My favorite of the three is Photopia. My third favorite is Gun Mute. This week, I’ll focus on the remaining game.

Aisle is one of the shortest text adventures ever, and also one of the longest.  If you want to know what makes the game so damned interesting, you’ll probably figure it out for yourself if you just follow the link and type something — anything — in.

If you’re horrendously lazy, however, you can just hit the jump as I explain why I like it so much. 

[Thanks to sbshootme for suggesting this in the Photopia Indie Nation.]

The first few times I played through Aisle, I tended to make the protagonist do or think negative things. I don’t know if this was due to my life situation at the time, or if that’s just the way I approach videogames, but I assumed that (despite the disclaimer at the beginning of the game) there was really only one protagonist, and by entering in different things I was simply getting different reactions out of the same guy while learning more about his singular past.

When I, on a whim, decided to “find Clare,” and I actually did, I was initially bummed out. I wanted the game to be a story of misery and loneliness and regret, and all I have to do is “smile” or “call Clare” to make it happy? What a cop-out, I thought. 

Though I still feel the game overwhelmingly tends to lean toward the more tragic side of things, making those few happiness-inducing commands feel random and surprising, I don’t mind the fact that there isn’t just one protagonist, just one story. Aisle, unlike other text adventures, doesn’t ask the player to partake in a role so much as it asks us to explore the possibilities of a single moment, suspended in time. Whatever suggestion we give to the storyteller creates an entire universe of context and consequence in which that action fits. 

Though I initially wanted the action “call Clare” to result in the protagonist helplessly shouting her name to the heavens before collapsing in a sobbing heap of pasta and hate, I kind of dig the fact that somewhere, somehow, there’s a version of the protagonist who, somehow, achieved happiness.
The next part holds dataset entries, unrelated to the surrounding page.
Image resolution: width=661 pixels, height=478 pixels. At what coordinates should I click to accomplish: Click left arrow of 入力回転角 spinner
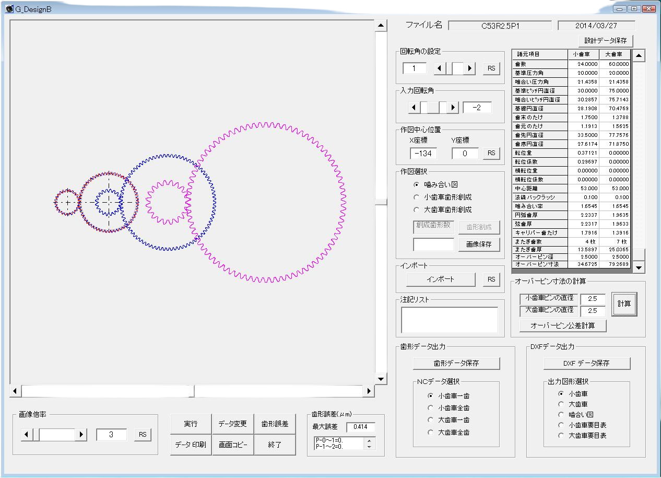point(414,108)
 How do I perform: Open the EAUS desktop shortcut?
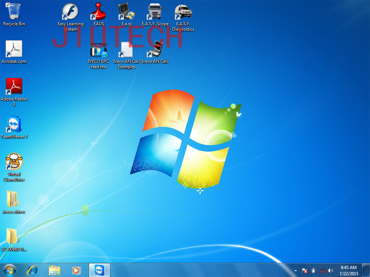(98, 11)
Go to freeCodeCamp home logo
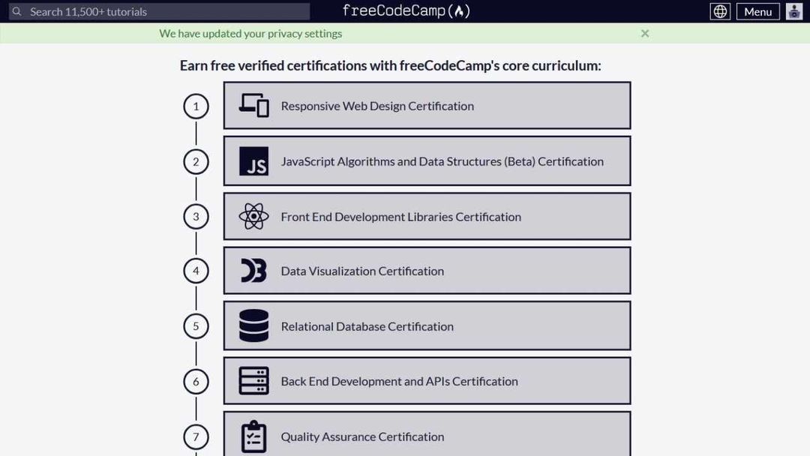This screenshot has height=456, width=810. tap(406, 11)
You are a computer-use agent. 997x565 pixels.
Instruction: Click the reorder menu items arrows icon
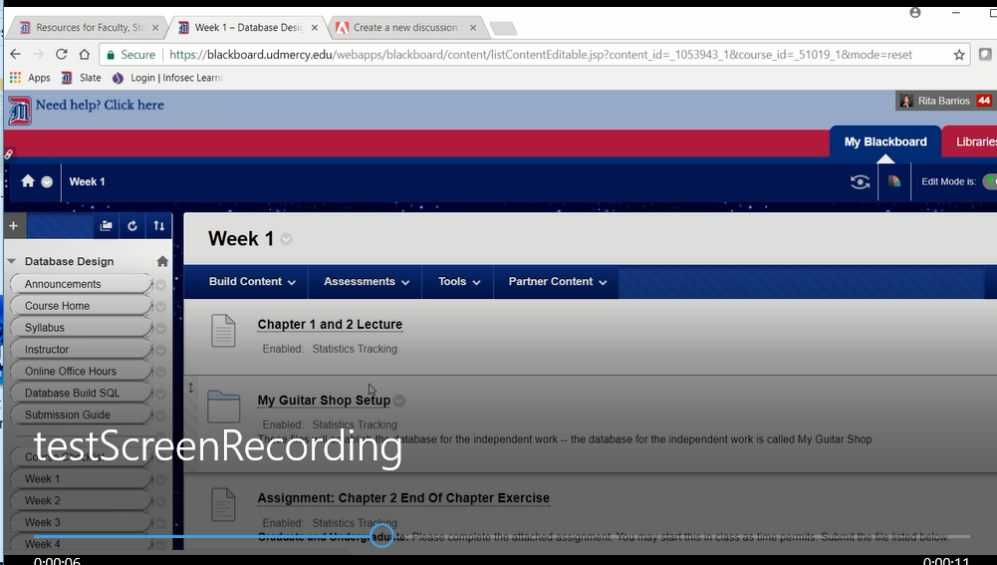[158, 226]
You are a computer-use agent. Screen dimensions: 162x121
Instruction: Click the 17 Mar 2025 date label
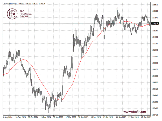click(71, 117)
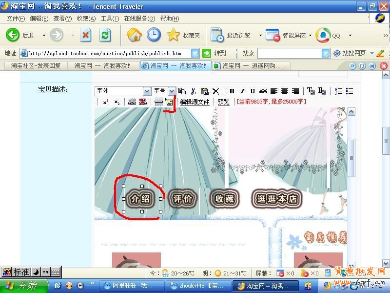This screenshot has height=293, width=390.
Task: Click the 编辑源文件 edit source button
Action: pos(195,102)
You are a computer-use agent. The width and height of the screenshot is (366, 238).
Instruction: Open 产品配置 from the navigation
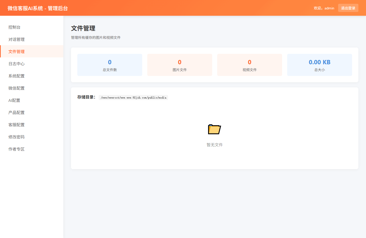[x=16, y=113]
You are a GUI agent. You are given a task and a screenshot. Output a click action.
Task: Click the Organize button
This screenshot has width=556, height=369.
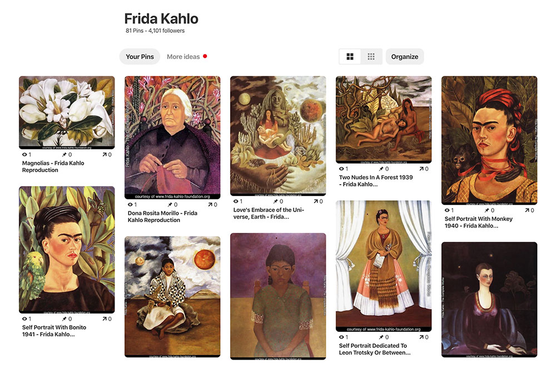[405, 57]
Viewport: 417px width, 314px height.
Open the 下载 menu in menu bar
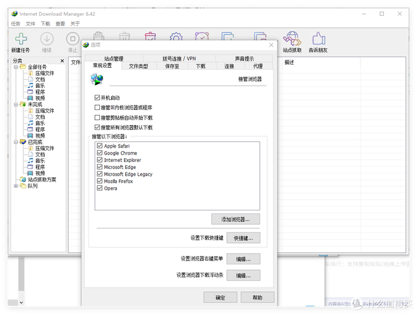point(45,24)
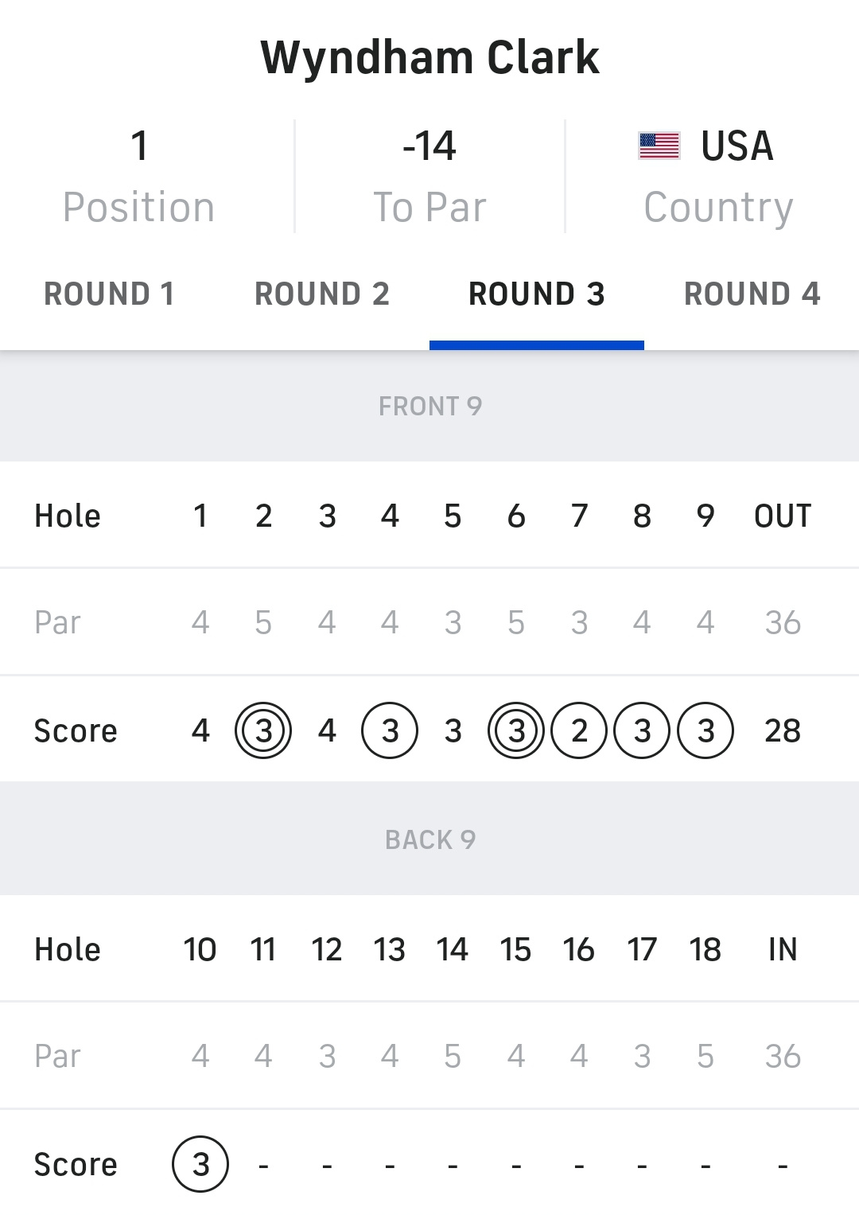Select the circled birdie on hole 9
Viewport: 859px width, 1215px height.
coord(705,730)
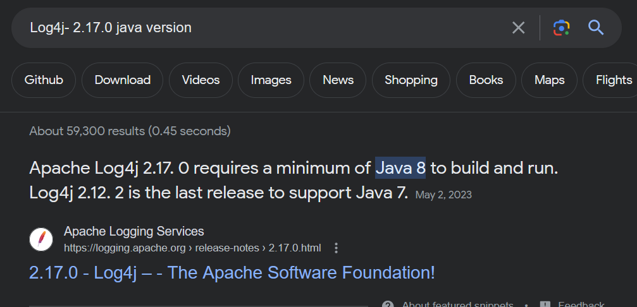Filter results by Github
The image size is (637, 307).
[x=44, y=80]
His happiness may not be as easily found as his misery (which is, in its own way, a pretty honest description of reality), but it’s still hidden there, somewhere. There are a million lives and a million stories, and some of them turn out differently than others (I didn’t even find the “scooter accident” backstory until replaying it today for the purposes of writing this article).

Leaving the thematic and narrative stuff to the side for a moment, Aisle is more successful than most interactive fictions I’ve played because it doesn’t have to deal with any of the major problems associated with so many IFs — there’s no inventory management, no spatial navigation, no constant irritation that the parser won’t recognize what you want it to do. The parser is still relatively limited, of course, but given the game’s focus on this single moment in time, almost any believable action (and a few unbelievable) will elicit some sort of individual response, and that immediate feedback will make you want to play again and again and again. Where the worst text adventures feel like LucasArts adventure games with all the graphics removed, Aisle is something that could not be done in any other medium.

It may not be a “game” so much as a piece of interactive story exploration (like Photopia), but it’s “games” like this (and again, Photopia) that made me realize I don’t mind interactive stories. There are no rules or goals in Aisle, but it does what it does so effectively and imaginatively that I don’t find myself wringing my hands over its non-gameness the way I did with The Graveyard.